TASK TO CARRY OUT. Render the rows from the line containing "You are a computer-use" through the line containing "point(128,607)", both included, as a JSON list of strings with one string per line, skipping blank lines. Omit the pictures from your answer.

— Start RECORDS PROVIDED —

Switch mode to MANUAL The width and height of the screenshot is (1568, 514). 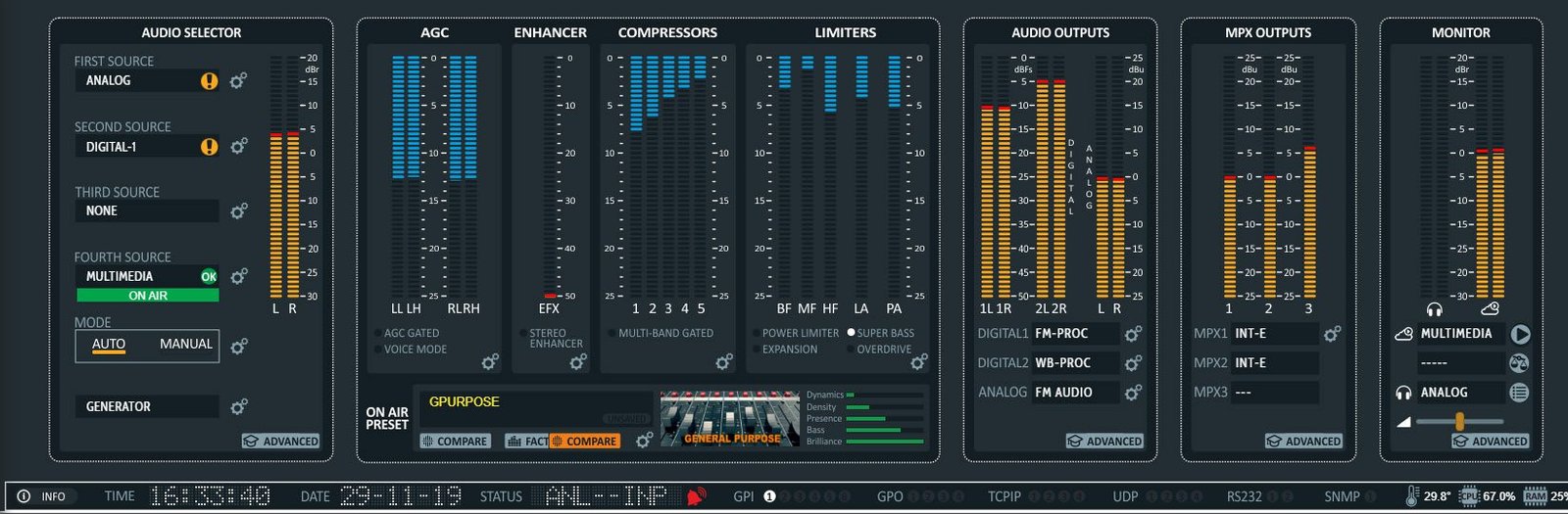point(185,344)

— End RECORDS PROVIDED —
— Start RECORDS PROVIDED —

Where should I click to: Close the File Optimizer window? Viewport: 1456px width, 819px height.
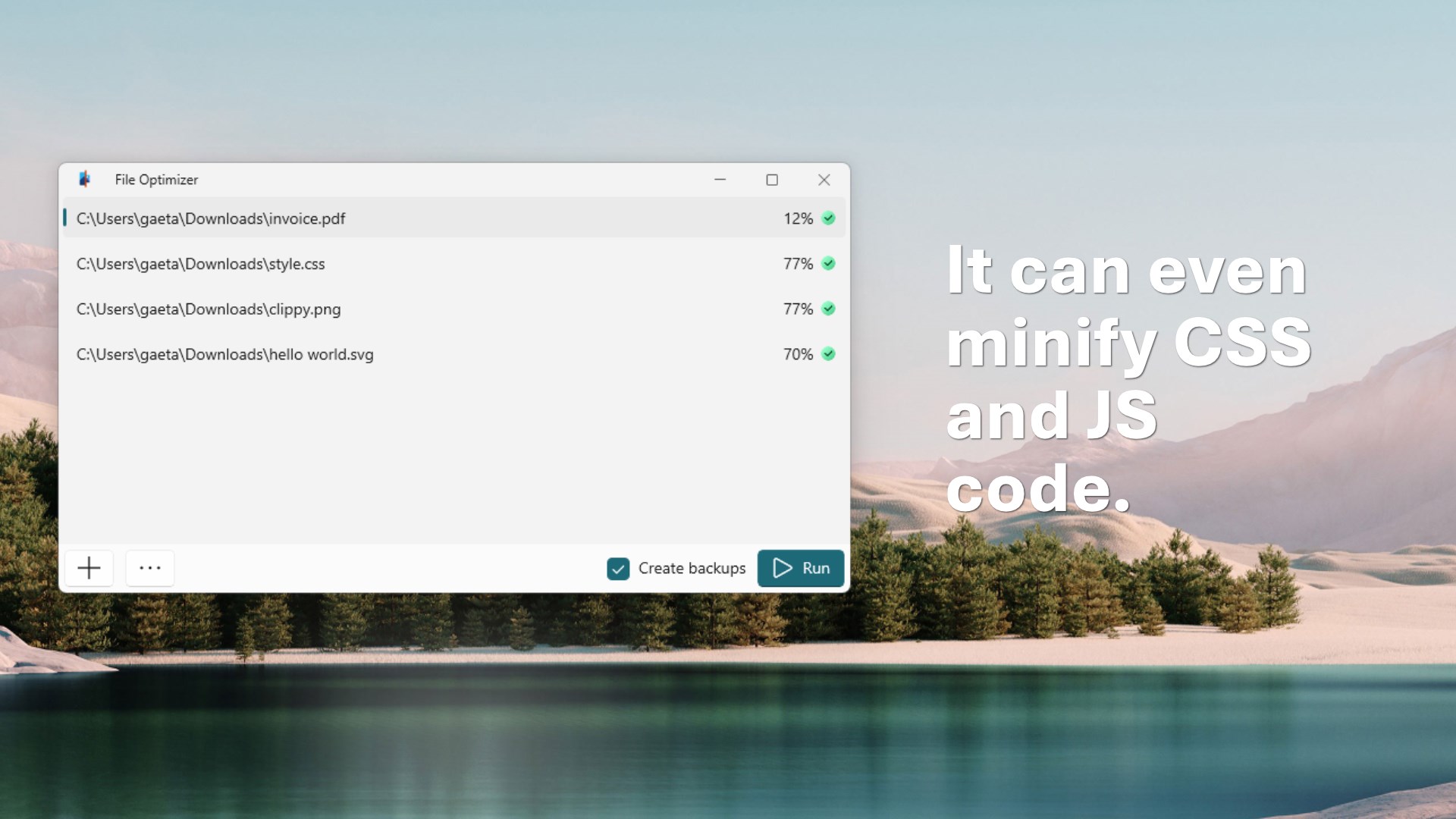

— End RECORDS PROVIDED —
— Start RECORDS PROVIDED —

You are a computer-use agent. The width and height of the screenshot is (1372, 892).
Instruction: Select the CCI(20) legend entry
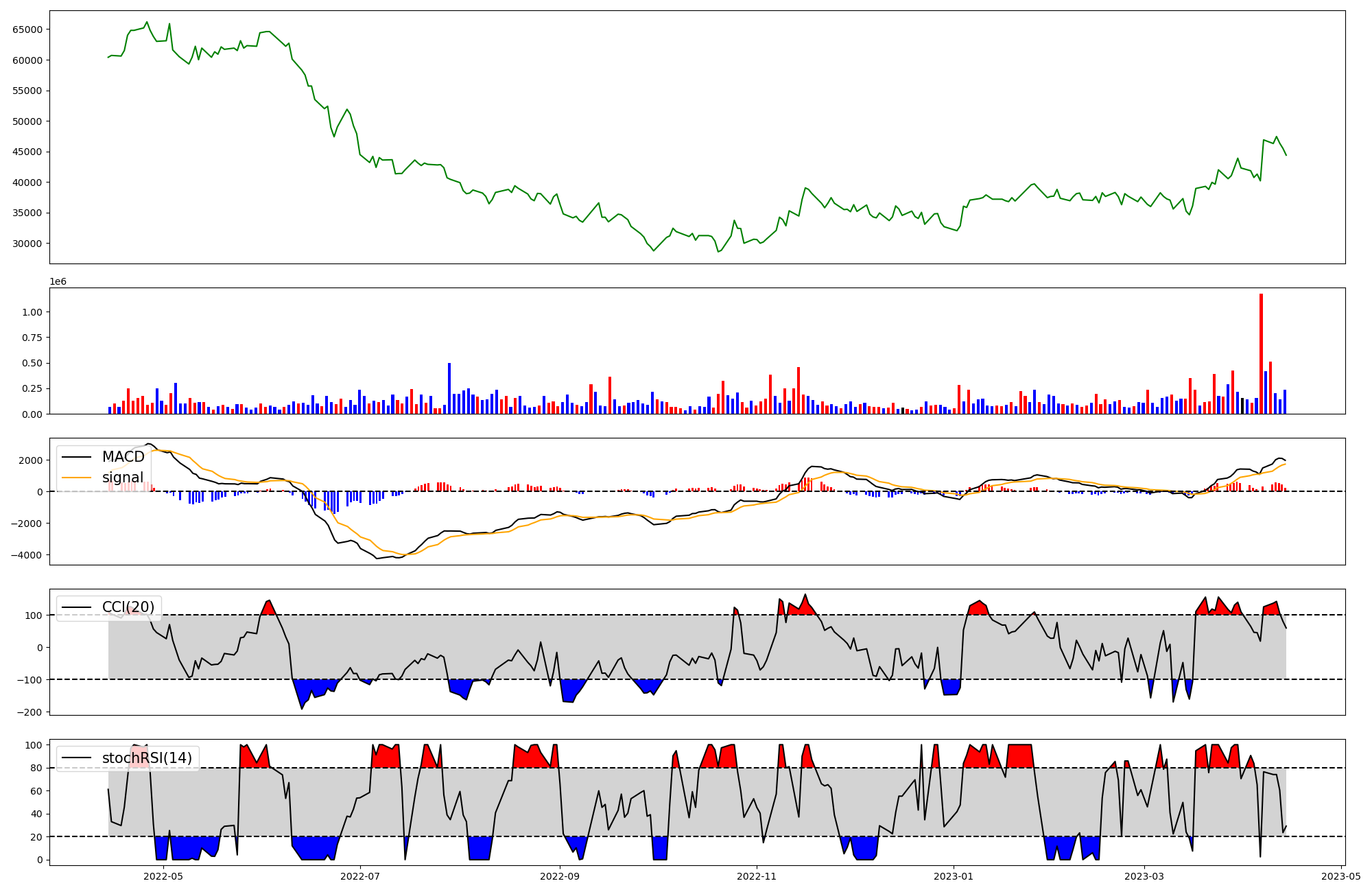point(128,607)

— End RECORDS PROVIDED —

OUTPUT FOR THIS EXERCISE.
[
  "You are a computer-use agent. The width and height of the screenshot is (1372, 892).",
  "Instruction: Select the CCI(20) legend entry",
  "point(128,607)"
]